En France comme dans la vallée du Saint-Laurent, un charivari se produit traditionnellement lors du mariage d'un couple mal assorti. Selon l'historien Allan Greer, «le ton carnavalesque et railleur des rassemblements, leur cadre nocturne, le vacarme, les masques et les costumes des participants, les longues processions dans les rues et leur caractère résolument public, tout cela rappelle des pratiques françaises qui remontent au Moyen Âge».

Les premières mentions des charivaris remontent au XIVe siècle. À l'origine, «le charivari est un bruit confus, tumultueux et désagréable, d'une assemblée de gens qui crient d'une manière bouffonne, et font du tumulte avec des poêles, chaudrons, des cors et des tambours, pour faire quelque sorte de confusion à ceux qui se marient en secondes noces». L'ambiance, à la fois festive mais aussi hostile, oblige alors les nouveaux mariés à faire appel à un médiateur afin de négocier une amende afin de rétablir un climat plus paisible.

À compter de l'été de 1837, le charivari est récupéré à des fins politiques par les patriotes en vue d'intimider leurs adversaires politiques tout en accolant une certaine légitimité à leur geste. Cela se limite dans la plupart des cas à briser quelques carreaux, à endommager les abords d'une propriété ou à proférer des menaces. Les cas de violence physique sont peu nombreux. Les juges de paix et les officiers de milices demeurés fidèles à la Couronne sont plus particulièrement visés par les charivaristes et finissent en général par remettre leur commission ou par quitter la région.
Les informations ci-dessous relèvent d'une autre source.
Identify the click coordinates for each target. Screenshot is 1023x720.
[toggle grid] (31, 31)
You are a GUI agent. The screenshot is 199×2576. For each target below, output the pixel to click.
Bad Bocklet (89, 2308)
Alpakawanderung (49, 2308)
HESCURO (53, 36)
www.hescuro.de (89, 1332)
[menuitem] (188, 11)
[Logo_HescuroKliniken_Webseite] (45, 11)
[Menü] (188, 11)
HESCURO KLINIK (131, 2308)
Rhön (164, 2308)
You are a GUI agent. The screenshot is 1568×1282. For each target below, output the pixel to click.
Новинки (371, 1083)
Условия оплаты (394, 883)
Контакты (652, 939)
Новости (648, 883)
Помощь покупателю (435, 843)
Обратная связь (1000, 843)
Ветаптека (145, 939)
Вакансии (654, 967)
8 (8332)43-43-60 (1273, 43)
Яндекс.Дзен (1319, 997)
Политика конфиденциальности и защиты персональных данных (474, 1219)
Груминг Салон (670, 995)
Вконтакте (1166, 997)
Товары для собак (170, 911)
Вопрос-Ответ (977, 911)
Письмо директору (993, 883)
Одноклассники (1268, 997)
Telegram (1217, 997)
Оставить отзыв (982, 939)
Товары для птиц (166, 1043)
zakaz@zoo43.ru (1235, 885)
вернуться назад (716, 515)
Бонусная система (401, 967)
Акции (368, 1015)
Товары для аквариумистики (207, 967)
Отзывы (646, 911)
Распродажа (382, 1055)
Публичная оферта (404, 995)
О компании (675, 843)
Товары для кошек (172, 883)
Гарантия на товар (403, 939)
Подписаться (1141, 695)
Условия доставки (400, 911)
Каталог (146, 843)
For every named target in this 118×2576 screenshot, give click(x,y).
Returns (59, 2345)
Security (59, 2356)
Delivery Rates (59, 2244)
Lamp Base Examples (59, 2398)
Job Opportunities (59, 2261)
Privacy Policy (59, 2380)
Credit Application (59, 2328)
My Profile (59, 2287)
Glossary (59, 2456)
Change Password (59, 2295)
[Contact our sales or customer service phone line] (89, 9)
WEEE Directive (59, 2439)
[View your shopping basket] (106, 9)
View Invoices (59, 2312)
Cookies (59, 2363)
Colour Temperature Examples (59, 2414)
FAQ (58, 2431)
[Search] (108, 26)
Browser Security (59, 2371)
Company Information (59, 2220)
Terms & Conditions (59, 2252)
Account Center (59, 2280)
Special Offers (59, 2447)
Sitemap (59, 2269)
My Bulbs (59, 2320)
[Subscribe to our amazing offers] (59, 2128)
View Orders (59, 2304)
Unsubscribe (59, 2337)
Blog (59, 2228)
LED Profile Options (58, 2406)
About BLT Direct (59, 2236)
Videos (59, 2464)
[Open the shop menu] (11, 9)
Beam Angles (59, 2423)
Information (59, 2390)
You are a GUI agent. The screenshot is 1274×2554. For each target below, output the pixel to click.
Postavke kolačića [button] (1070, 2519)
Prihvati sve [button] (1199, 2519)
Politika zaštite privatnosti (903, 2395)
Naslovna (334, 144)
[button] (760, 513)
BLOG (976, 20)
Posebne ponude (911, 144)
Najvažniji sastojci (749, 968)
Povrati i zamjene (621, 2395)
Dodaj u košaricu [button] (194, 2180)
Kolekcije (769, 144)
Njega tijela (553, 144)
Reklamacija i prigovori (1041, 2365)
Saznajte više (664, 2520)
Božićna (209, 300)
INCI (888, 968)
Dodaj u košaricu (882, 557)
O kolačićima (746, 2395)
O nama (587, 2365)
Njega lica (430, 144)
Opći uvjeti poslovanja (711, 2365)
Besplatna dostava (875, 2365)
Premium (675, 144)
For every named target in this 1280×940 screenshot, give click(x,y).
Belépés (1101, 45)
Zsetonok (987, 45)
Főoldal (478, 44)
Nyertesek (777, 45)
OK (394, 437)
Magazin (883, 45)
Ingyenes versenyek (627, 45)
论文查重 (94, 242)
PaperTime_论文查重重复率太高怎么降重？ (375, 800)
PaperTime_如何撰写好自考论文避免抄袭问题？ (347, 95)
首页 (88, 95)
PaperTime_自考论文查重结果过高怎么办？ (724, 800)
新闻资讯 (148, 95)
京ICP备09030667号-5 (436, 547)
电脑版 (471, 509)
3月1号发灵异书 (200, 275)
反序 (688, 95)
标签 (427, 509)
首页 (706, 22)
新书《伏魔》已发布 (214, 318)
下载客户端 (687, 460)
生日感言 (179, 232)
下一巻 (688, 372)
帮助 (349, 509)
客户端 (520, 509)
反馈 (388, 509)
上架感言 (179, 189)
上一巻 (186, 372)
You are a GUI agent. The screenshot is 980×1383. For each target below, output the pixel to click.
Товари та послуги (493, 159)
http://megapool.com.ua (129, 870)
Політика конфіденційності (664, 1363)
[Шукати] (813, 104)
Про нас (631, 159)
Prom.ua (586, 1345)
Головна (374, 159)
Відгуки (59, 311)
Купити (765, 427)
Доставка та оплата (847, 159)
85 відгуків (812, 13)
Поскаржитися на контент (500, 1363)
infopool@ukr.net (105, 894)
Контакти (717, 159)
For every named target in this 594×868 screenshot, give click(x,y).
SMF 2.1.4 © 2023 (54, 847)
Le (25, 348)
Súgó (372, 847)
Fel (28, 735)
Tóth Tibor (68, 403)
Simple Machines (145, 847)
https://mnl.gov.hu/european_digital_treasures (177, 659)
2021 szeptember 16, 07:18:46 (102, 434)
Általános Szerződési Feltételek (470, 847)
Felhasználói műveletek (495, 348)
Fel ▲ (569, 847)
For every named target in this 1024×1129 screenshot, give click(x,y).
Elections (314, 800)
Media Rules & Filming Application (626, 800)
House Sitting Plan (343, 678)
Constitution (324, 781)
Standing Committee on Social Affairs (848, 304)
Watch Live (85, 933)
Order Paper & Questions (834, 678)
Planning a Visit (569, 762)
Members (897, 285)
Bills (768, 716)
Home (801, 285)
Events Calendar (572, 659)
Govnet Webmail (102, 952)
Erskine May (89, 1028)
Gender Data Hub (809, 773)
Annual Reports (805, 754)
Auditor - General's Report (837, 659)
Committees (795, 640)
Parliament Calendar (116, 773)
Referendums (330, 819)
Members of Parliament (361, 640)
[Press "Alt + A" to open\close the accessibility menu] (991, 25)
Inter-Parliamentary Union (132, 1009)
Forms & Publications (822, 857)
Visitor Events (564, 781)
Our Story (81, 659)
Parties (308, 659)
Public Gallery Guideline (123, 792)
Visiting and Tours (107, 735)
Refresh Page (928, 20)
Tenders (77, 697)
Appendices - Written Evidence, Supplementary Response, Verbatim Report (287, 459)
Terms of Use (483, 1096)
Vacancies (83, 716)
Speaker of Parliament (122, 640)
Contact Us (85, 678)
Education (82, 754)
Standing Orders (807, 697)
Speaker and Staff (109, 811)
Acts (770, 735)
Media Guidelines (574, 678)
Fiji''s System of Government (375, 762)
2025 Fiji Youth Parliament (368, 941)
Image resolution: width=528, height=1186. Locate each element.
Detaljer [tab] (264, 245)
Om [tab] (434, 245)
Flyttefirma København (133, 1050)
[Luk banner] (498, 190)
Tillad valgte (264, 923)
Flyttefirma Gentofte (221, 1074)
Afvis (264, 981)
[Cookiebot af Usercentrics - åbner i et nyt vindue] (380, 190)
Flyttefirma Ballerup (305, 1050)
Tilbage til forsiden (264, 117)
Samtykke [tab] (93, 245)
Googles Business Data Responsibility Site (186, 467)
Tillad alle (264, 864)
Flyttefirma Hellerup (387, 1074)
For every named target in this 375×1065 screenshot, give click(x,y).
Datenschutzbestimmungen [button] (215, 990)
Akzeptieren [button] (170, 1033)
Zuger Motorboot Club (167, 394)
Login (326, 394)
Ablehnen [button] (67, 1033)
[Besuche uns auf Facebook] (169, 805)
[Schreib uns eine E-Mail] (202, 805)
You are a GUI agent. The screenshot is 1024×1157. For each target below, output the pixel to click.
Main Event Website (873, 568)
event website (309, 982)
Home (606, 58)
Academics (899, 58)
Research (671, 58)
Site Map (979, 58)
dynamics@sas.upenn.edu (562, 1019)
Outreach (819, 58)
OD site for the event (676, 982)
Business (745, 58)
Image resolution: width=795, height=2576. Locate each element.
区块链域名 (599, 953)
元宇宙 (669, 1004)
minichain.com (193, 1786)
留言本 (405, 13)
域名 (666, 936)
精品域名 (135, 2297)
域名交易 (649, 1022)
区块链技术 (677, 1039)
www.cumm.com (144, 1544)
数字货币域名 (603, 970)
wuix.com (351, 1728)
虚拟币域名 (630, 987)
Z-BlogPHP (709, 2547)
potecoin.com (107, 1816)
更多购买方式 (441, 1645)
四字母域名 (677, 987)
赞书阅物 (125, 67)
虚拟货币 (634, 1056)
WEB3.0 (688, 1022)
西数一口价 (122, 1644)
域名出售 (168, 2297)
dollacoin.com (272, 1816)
Ces charivaris n'ont alors rien de spontané et démontrent un certain degré de détermination nourri par des rancunes bien ancrées qui finissent par concerner toutes les classes sociales. Ainsi, lors du charivari contre Louis Bessette, le 2 novembre à Saint-Athanase (Iberville), sur 28 participants identifiés par les affidavits, 16 ont pu être retrouvés sur les listes nominatives à titre de «patriarches», des chefs de famille bien établis dans la paroisse. Pour Yvan Lamonde, «dix ans de tensions coloniales, dix ans de tergiversations métropolitaines, dix ans d'attentes finalement déçues, la pression militaire britannique, la radicalité de certains éléments du Parti patriote ajoutée à d'autres causes permettent de comprendre que la situation ait évolué vers un goulot d'étranglement dont la responsabilité est difficilement imputable à une personne ou à un seul des protagonistes».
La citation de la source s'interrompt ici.